I also run the corresponding brute-force algorithm of the NMSLIB Library by setting the *method* parameter to **seq_search**,

<br>

```{r, eval = F, echo = T}


# brute force of NMSLIB   [ here we set 'Index_Params' and 'Time_Params' to NULL ]
#----------------------

fit_hog_seq = KernelKnnCV_nmslib(hog, y, k = 20, folds = 4, h = 1, 
                                weights_function = 'biweight_tricube_MULT', 
                                Levels = sort(unique(y)), Index_Params = NULL,
                                Time_Params = NULL, space = "cosinesimil", 
                                space_params = NULL, method = "seq_search", 
                                data_type = "DENSE_VECTOR", dtype = "FLOAT", 
                                index_filepath = NULL, print_progress = FALSE, 
                                num_threads = 6, seed_num = 1)

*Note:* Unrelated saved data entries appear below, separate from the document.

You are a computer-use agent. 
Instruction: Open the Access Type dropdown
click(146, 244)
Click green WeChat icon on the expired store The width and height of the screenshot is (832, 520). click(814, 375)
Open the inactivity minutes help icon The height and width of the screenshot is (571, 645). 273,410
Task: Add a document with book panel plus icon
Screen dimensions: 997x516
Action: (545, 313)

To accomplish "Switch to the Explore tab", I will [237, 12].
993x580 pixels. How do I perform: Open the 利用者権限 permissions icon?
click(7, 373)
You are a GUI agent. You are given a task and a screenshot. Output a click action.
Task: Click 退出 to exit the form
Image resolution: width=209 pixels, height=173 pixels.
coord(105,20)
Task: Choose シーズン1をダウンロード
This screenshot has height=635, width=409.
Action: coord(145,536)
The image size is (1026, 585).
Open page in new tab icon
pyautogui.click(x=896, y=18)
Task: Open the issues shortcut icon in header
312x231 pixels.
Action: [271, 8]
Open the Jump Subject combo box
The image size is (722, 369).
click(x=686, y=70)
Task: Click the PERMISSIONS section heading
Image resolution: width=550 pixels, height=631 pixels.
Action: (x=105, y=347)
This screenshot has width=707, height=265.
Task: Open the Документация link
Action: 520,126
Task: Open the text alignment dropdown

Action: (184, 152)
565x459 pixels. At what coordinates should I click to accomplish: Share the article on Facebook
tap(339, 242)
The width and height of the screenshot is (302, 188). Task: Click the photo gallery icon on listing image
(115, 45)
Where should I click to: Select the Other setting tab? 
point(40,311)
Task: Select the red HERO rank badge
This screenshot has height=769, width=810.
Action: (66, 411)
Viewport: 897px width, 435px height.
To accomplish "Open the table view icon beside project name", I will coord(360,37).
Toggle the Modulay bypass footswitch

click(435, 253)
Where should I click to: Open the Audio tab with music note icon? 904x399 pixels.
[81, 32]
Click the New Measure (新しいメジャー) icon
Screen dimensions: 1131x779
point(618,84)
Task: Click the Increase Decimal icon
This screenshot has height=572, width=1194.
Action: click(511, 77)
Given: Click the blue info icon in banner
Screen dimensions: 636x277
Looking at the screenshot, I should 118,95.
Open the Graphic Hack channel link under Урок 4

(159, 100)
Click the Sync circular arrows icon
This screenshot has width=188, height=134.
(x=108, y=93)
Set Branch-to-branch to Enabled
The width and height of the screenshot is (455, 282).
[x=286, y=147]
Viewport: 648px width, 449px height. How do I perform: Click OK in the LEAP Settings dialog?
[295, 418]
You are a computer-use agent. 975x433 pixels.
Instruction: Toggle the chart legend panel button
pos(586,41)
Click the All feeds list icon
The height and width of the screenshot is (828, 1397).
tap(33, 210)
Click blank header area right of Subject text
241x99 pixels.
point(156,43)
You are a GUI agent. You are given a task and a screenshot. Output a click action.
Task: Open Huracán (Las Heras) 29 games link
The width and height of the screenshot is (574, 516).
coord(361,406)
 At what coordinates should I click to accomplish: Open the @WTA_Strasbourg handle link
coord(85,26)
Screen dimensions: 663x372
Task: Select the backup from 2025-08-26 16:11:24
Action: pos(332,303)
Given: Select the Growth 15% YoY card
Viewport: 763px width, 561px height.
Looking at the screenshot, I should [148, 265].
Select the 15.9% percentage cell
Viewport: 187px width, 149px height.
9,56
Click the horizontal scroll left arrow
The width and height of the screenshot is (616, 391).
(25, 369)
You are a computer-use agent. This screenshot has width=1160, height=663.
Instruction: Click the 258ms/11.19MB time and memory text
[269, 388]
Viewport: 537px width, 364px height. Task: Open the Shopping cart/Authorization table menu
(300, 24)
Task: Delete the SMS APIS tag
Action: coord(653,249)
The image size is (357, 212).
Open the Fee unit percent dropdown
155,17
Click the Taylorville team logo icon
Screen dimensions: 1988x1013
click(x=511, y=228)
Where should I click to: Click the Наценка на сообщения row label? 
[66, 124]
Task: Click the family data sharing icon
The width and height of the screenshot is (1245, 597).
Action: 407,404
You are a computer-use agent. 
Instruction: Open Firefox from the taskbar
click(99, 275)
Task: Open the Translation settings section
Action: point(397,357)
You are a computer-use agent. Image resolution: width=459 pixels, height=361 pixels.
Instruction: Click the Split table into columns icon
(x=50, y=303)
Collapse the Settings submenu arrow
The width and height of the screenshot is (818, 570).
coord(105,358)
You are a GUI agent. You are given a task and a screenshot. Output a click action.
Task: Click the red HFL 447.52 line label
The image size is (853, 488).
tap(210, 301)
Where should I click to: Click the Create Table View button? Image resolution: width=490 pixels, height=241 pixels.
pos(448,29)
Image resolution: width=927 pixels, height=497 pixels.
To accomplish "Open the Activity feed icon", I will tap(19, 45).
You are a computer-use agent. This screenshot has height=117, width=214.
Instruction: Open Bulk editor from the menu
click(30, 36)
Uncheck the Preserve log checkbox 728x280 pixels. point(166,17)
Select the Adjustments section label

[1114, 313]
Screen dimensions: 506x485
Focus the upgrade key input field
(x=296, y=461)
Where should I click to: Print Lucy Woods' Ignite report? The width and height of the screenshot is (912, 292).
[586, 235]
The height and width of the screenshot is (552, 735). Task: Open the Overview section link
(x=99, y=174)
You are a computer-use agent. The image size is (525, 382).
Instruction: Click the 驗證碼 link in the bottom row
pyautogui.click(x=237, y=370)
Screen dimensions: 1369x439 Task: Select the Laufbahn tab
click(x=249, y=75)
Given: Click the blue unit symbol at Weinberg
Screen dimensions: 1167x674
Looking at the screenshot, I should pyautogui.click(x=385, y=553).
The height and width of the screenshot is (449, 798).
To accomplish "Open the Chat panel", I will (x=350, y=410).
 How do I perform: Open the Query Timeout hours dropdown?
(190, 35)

# cross-validation starts .. 

# |=================================================================================| 100%

# time to complete : 4.506177 mins  


acc_fit_hog_seq = unlist(lapply(1:length(fit_hog_seq$preds), 
                                
                                function(x) acc(y[fit_hog_seq$folds[[x]]], 
                                                
                                                fit_hog_seq$preds[[x]])))
acc_fit_hog_seq

## [1] 0.9785143 0.9802286 0.9783429 0.9784571

cat('mean accuracy for hog-features using cross-validation :', mean(acc_fit_hog_seq), '\n')

## mean accuracy for hog-features using cross-validation : 0.9788857


```

<br>

The brute-force algorithm of the NMSLIB Library is almost **6 times faster** than KernelKnn giving an accuracy of approx. **97.9 %**.